Stored data entries:
■ ■ ■
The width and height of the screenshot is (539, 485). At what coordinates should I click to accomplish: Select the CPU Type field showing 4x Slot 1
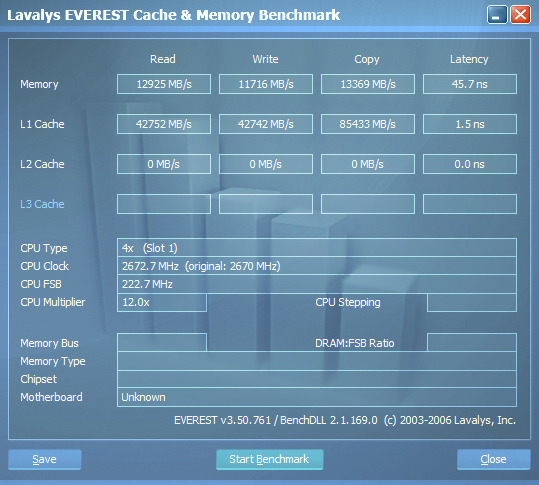point(317,247)

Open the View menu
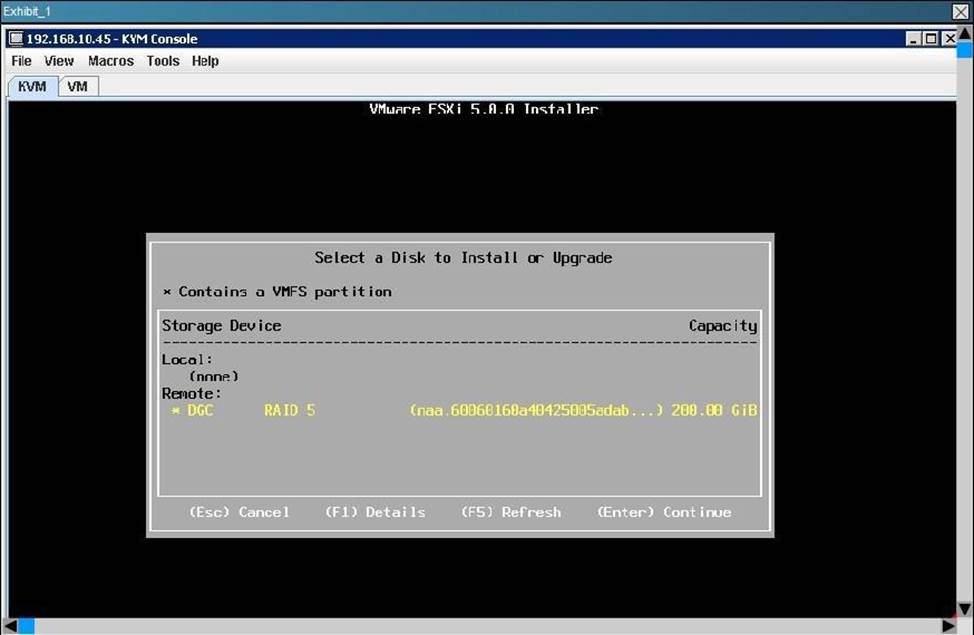coord(59,61)
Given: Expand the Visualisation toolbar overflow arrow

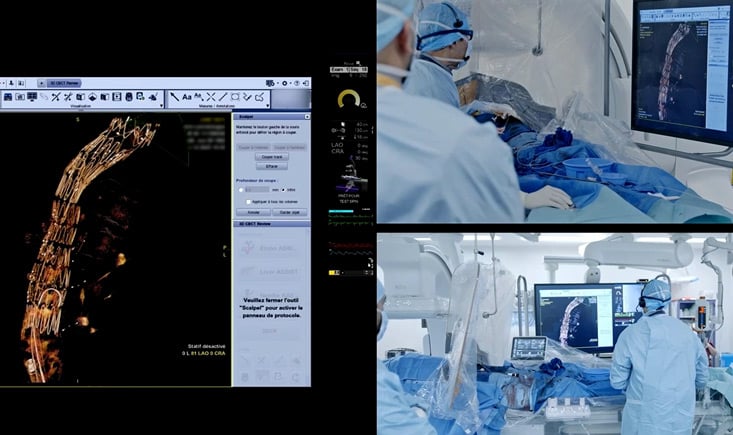Looking at the screenshot, I should pos(161,104).
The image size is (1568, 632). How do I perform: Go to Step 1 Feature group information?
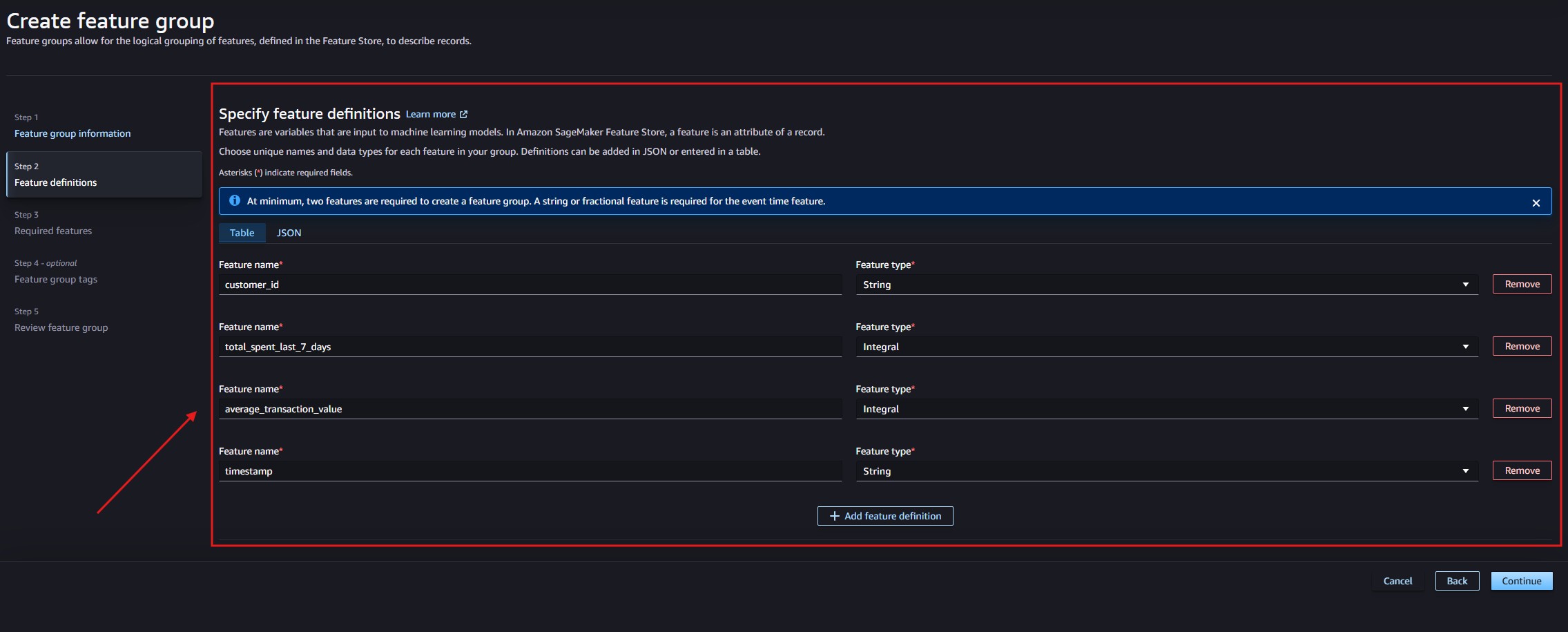click(x=72, y=133)
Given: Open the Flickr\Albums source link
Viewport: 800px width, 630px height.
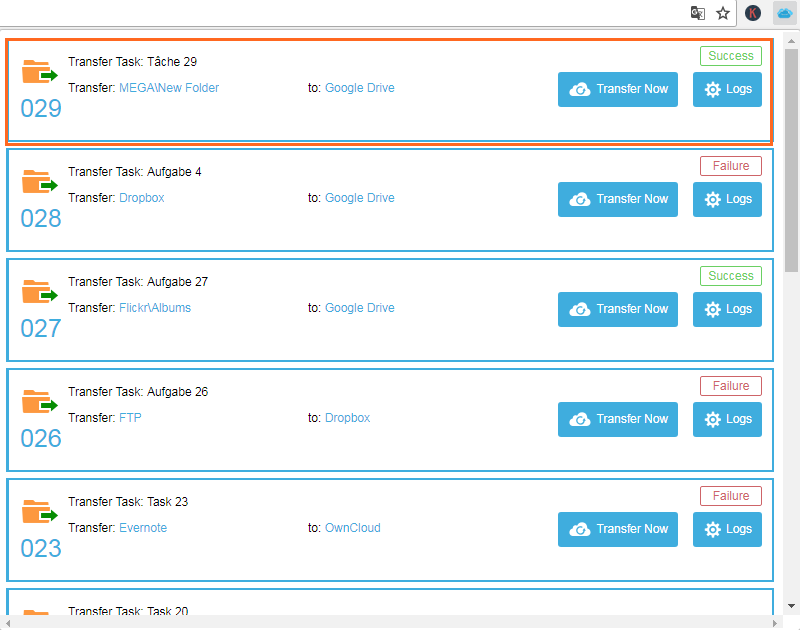Looking at the screenshot, I should [x=155, y=308].
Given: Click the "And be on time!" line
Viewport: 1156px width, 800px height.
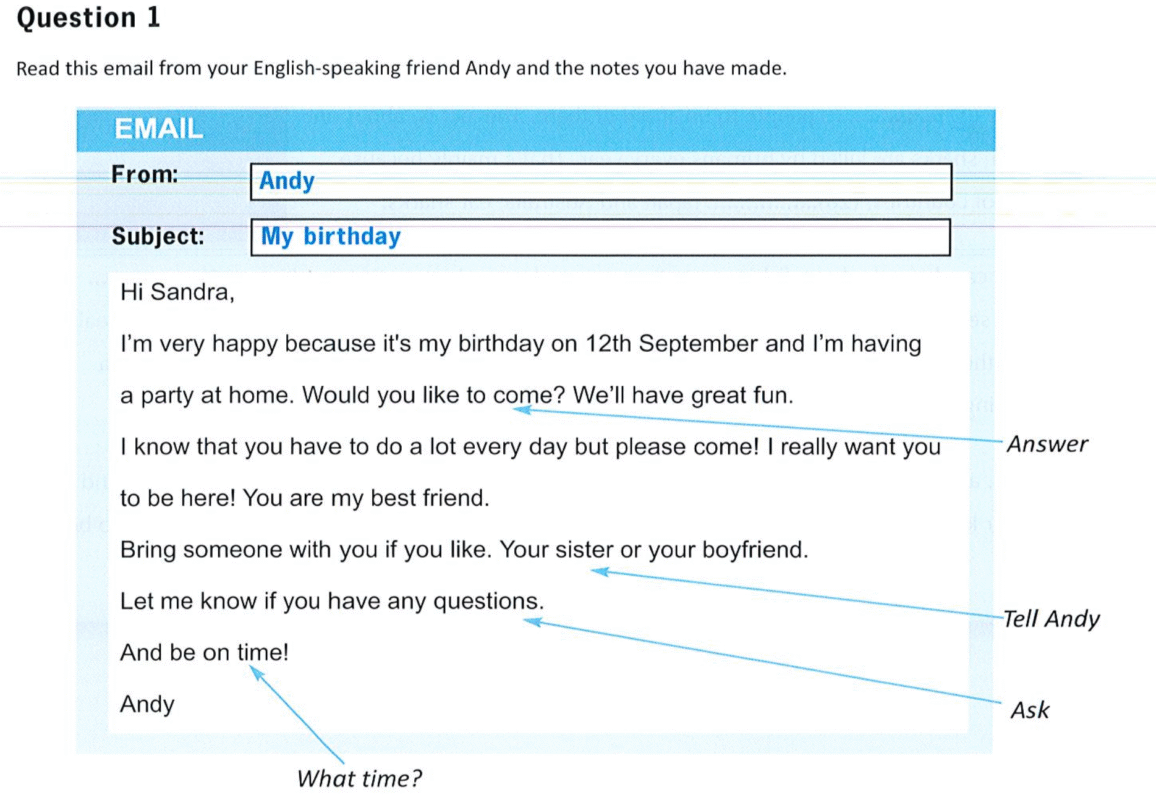Looking at the screenshot, I should pos(204,653).
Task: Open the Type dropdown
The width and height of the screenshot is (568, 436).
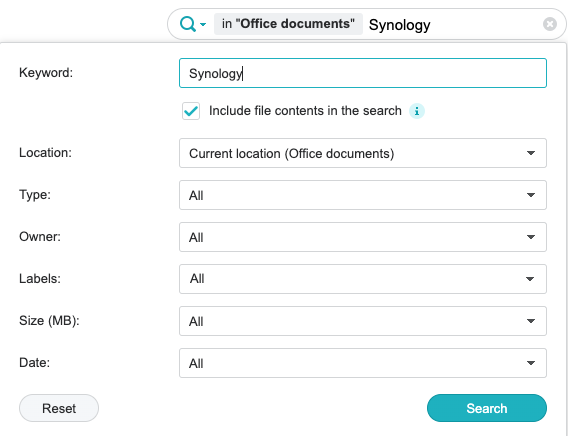Action: [x=363, y=195]
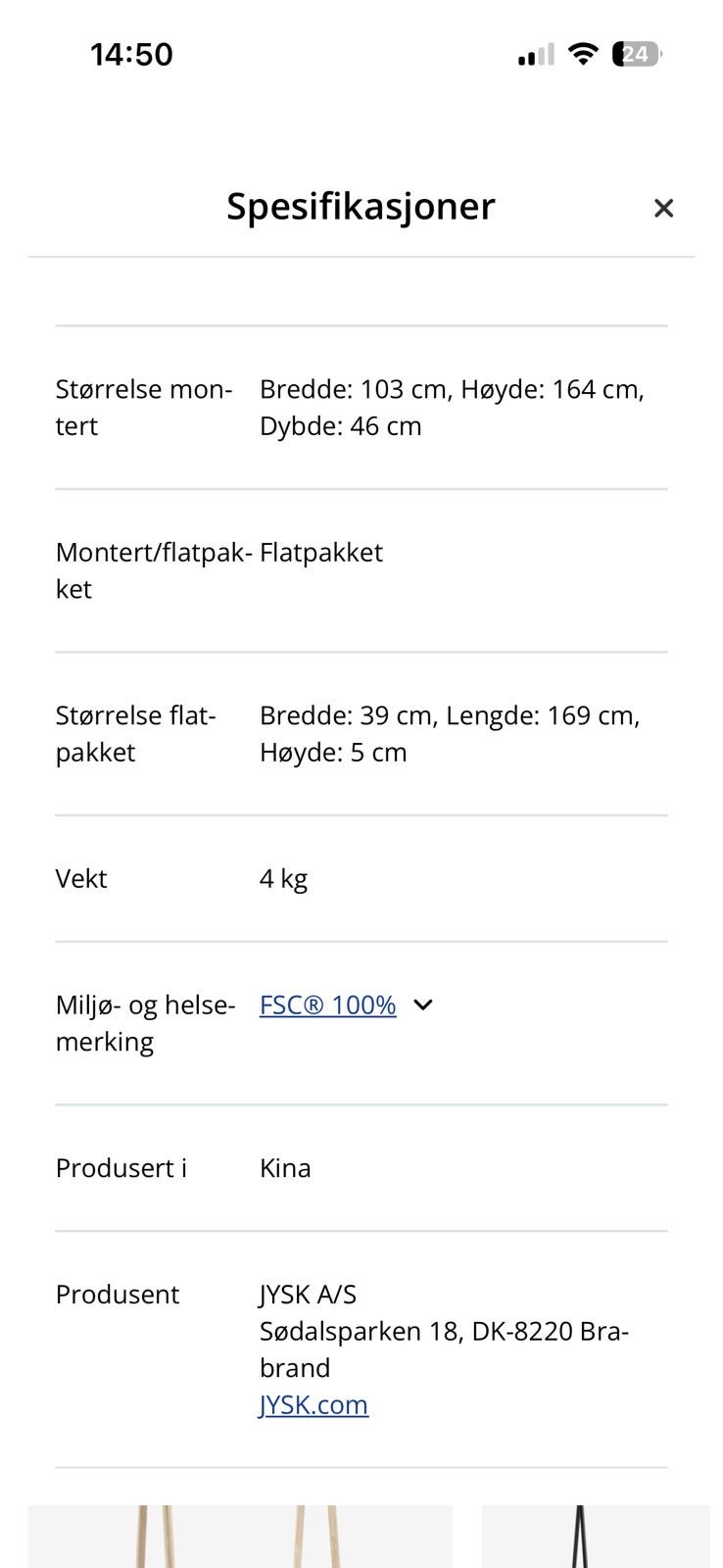
Task: Open the wooden-legged product thumbnail
Action: point(240,1536)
■ ■ ■
To do:
Set down all the data again exactly as above, pictures excluded.

Answer below:
The width and height of the screenshot is (539, 485). At what coordinates should I click to accomplish: Select the CPU Type field showing 4x Slot 1
point(317,247)

Open the View menu
coord(59,61)
Given: Expand the Visualisation toolbar overflow arrow

Looking at the screenshot, I should pos(161,104).
The image size is (1568, 632). How do I perform: Go to Step 1 Feature group information?
click(x=72, y=133)
Given: Open the Flickr\Albums source link
Viewport: 800px width, 630px height.
Looking at the screenshot, I should [x=155, y=308].
Given: Click the "And be on time!" line
Viewport: 1156px width, 800px height.
Looking at the screenshot, I should pos(204,653).
Task: Open the Type dropdown
The width and height of the screenshot is (568, 436).
Action: [x=363, y=195]
Task: Open the wooden-legged product thumbnail
Action: point(240,1536)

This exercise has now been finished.